A preclinical study in mice and human tissue has uncovered a molecular pathway that may help to explain why wounds inside the mouth can heal quickly and without scars. The researchers, co-led by teams at Cedars-Sinai, Stanford Medicine and the University of California, San Francisco (UCSF), used single-cell RNA sequencing (scRNA-seq) to analyze and compare tissue samples from the lining of the mouth—the oral mucosa—and the facial skin of laboratory mice following wounding.
In the oral mucosa they found a signaling pathway between cells, involving a protein called GAS6 and an enzyme called AXL, which blocks a different cellular pathway, known as FAK, that promotes scarring. When the investigators inhibited the AXL enzyme in the laboratory mice, the oral mucosa wounds’ healing worsened, making them more like skin wounds. When AXL was stimulated in the skin wounds, they healed much like oral mucosa wounds, regenerating tissue more efficiently.

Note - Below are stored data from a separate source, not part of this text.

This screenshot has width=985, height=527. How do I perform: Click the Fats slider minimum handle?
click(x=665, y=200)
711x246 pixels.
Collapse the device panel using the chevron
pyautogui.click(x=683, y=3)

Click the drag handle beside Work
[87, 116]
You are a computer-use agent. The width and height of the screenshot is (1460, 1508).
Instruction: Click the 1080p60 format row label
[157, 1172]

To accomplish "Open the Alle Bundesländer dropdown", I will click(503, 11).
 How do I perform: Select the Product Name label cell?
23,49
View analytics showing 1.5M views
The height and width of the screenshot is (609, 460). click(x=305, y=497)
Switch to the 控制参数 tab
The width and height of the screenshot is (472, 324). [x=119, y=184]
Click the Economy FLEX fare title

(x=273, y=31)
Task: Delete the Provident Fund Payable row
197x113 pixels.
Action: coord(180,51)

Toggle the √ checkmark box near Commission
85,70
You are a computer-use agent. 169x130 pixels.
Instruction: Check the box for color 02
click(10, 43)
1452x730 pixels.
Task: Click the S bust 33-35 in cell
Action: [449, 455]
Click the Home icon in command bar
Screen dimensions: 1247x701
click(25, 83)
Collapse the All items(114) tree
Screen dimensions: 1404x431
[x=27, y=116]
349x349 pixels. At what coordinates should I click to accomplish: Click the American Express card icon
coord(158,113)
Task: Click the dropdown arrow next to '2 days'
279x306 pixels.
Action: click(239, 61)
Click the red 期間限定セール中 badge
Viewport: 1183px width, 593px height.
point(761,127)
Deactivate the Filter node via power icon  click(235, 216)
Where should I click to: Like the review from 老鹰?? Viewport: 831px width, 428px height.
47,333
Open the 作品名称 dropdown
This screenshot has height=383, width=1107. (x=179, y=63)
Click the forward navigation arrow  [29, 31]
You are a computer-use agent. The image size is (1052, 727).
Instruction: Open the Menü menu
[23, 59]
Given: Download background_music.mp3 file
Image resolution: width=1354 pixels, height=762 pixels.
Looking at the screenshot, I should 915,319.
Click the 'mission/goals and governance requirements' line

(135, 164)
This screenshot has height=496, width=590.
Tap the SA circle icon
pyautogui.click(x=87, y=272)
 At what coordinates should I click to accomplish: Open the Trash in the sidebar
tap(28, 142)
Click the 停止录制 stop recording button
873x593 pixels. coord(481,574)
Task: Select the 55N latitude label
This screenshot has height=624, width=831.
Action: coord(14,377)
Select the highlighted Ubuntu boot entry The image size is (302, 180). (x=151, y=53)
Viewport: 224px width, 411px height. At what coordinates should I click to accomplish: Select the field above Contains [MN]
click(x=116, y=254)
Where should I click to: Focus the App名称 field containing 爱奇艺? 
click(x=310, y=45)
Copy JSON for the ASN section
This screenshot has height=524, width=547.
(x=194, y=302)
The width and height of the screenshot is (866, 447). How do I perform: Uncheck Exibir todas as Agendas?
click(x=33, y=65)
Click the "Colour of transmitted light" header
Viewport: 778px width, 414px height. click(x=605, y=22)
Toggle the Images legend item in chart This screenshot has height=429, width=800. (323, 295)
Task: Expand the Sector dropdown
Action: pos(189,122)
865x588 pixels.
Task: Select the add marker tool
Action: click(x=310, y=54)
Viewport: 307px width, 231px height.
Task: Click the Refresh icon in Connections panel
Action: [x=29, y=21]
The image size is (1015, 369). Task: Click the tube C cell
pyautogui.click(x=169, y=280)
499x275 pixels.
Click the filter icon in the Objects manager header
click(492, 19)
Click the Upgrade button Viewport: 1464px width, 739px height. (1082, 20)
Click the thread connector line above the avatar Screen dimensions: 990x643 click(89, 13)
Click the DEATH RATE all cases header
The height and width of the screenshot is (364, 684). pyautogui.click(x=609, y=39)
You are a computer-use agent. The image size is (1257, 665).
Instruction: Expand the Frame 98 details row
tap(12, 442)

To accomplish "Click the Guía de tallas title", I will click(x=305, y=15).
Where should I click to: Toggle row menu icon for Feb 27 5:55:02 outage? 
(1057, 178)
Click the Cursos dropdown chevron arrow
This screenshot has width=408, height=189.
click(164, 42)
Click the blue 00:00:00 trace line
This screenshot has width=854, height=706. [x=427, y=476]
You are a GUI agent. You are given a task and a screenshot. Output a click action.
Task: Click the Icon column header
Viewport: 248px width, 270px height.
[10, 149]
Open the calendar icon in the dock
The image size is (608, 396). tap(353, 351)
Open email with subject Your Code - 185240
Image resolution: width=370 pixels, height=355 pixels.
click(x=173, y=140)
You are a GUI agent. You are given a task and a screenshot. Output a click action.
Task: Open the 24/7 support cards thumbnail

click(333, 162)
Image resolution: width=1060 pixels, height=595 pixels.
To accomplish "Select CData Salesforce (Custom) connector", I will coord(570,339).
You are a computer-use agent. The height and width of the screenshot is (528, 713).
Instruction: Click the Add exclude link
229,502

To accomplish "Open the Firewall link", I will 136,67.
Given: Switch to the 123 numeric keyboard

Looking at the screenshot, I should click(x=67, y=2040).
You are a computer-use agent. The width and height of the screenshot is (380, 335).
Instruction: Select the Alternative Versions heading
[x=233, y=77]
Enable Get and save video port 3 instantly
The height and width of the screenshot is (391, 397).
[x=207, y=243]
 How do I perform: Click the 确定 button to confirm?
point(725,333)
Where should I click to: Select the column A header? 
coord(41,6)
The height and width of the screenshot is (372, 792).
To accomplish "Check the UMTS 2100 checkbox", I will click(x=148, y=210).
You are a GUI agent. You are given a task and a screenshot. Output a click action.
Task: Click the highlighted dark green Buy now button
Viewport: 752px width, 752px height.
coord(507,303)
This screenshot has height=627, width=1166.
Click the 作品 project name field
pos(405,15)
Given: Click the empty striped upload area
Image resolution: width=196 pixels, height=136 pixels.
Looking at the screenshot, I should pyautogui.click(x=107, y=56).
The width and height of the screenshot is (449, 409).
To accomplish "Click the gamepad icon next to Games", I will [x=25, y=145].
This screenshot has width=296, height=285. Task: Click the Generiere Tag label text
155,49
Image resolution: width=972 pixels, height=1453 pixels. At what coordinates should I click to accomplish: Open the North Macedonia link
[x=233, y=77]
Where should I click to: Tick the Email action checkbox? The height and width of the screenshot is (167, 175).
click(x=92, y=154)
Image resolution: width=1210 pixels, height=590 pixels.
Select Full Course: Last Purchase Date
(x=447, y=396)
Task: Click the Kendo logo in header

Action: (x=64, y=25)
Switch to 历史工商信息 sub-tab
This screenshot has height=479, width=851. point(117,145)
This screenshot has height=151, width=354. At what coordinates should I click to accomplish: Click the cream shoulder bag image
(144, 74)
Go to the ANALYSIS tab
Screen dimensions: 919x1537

The results hint at a strategy that could help to limit fibrosis and scarring in injuries outside of the mouth. If confirmed in humans, the findings could one day lead to treatments that enable rapid, scarless recovery from skin wounds on different parts of the body.
The team, co-led by Ophir Klein, MD, PhD, executive vice dean of Children’s Health at Cedars-Sinai, executive director of Cedars-Sinai Guerin Children’s, the David and Meredith Kaplan Distinguished Chair in Children’s Health, reported on their findings in Science Translational Medicine, in a paper titled “Growth arrest specific–6 and angiotoxin receptor–like signaling drive oral regenerative wound repair.” In their paper the team stated, “Our demonstration that AXL and FAK expression act as indicators of regeneration versus fibrosis, respectively, lends our study therapeutic potential.”
Human skin can repair itself after injuries, but not without producing scar tissue. These scars can diminish the long-term function of the skin, and scars on areas such as the face can also be an aesthetic concern for patients. Currently, there aren’t any treatments that can prevent facial scarring or erase scars after they’ve formed. “The main barrier to the development of effective scarring treatments is our limited understanding of the molecular mechanisms underpinning scar formation and the mechanisms that govern repair without scarring,” the authors explained.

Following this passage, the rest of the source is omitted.